A controversial new data dashboard could cut costs incurred by the Skills Funding Agency (SFA) by almost two thirds — but FE leaders fear the extra financial burden will simply fall on them.
The Qualification Achievement Rate (QAR) data dashboard was branded a “fiasco” by sector bosses in an FE Week story last month, when they suggested the changes had been a waste of money.
In its answer to FE Week’s Freedom of Information request over development costs, the SFA said that the QAR’s ‘Birst’ data dashboard cost a one-off sum of £153,000 to develop in 2014/15, but would subsequently require only £58,000 per year to run.
The SFA claims that this should result in annual savings of 65 per cent, when compared with the £164,000 the old system cost in 2013/14, using multiple PDF annual reports that were sent out to providers.
However, sector representatives told FE Week that they are worried the new dashboard could shift the burdens of time and expense onto them.
One college principal, who did not want to be named, blasted the new database, saying: “This may have produced a significant cost saving for the SFA, but savings for the sector as a whole including the providers might not be so clear.”
There is a possibility, he insisted, that the new system would actually create more work for providers, as they hunt for the relevant information among listings for many other organisations.
If this were the case, he said, “all the SFA have done is made central savings and passed the expense onto the provider, with the net effect that the sector is actually worse off because of these changes”.
Meanwhile Stephen Hewitt (pictured below), strategic funding and examinations manager at Morley College, said that the length of time that “senior management spend looking for things on the portal that previously would have been clear in front of them on old PDF-style reports” could add major time costs.

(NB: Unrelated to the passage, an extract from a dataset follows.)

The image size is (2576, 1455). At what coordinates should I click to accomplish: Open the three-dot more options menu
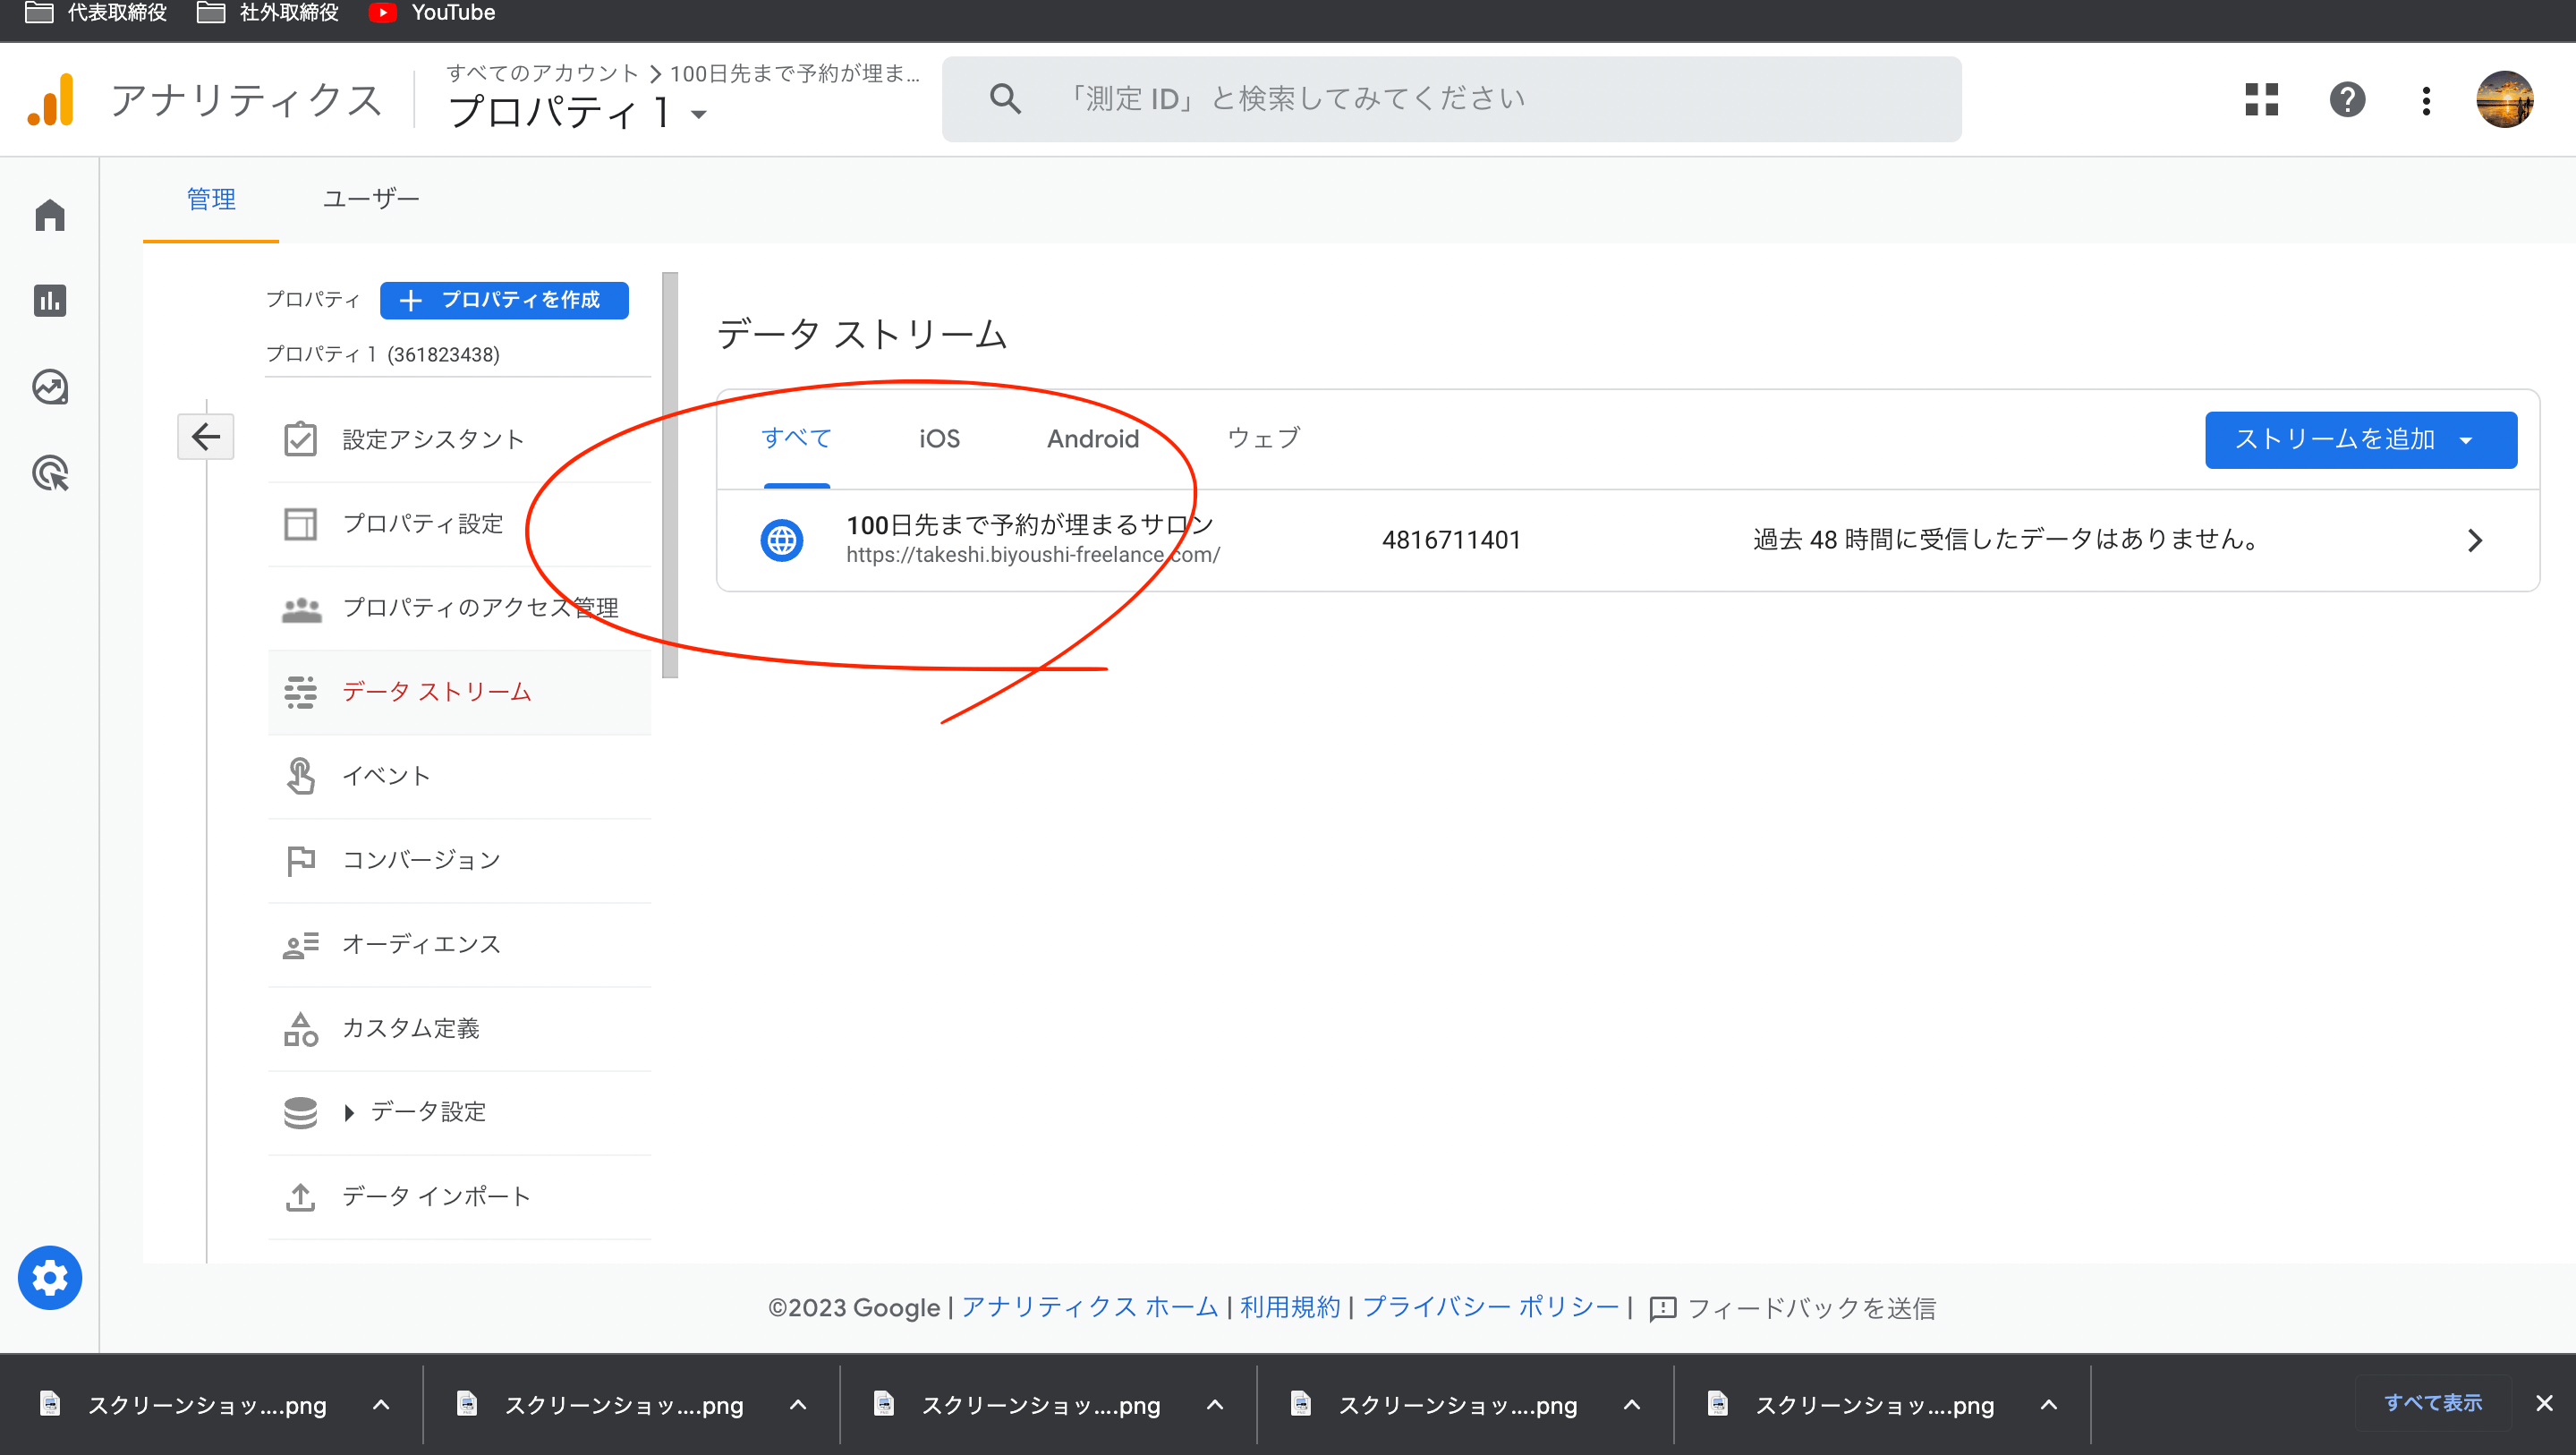[2426, 99]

In April, FE Week reported that the SFA would be improving its tool for viewing QARs, following complaints from providers about missing information.
Graham Taylor, principal and chief executive of New College Swindon made his feelings known in an article for FE Week in April, when he described the changes as a “fiasco” which have arrived after “an interminable delay”.
“It’s full of unnecessary terminology changes,” he wrote.
A spokesperson for the SFA said the 2014/15 QAR reports were developed through the data dashboard “as part of on-going SFA budget constraints and drive for efficiency savings”.
She said: “Traditionally providers would have received approximately 900+ PDF reports via a large zip file hosted on the provider gateway.
“This method of production and deployment was both inefficient and costly.”
The SFA consulted with providers in September last year on “the design of an alternative reporting solution”.
The result of this consultation, she said, means that “the cost of the new reporting solution, although higher in the first year, still offers significant savings over the traditional reporting method.
“Hosting Birst through the HUB is part of SFA’s strategic solution of which QAR is but one product that uses this service.
“Therefore there are no additional costs in hosting QAR in the HUB.”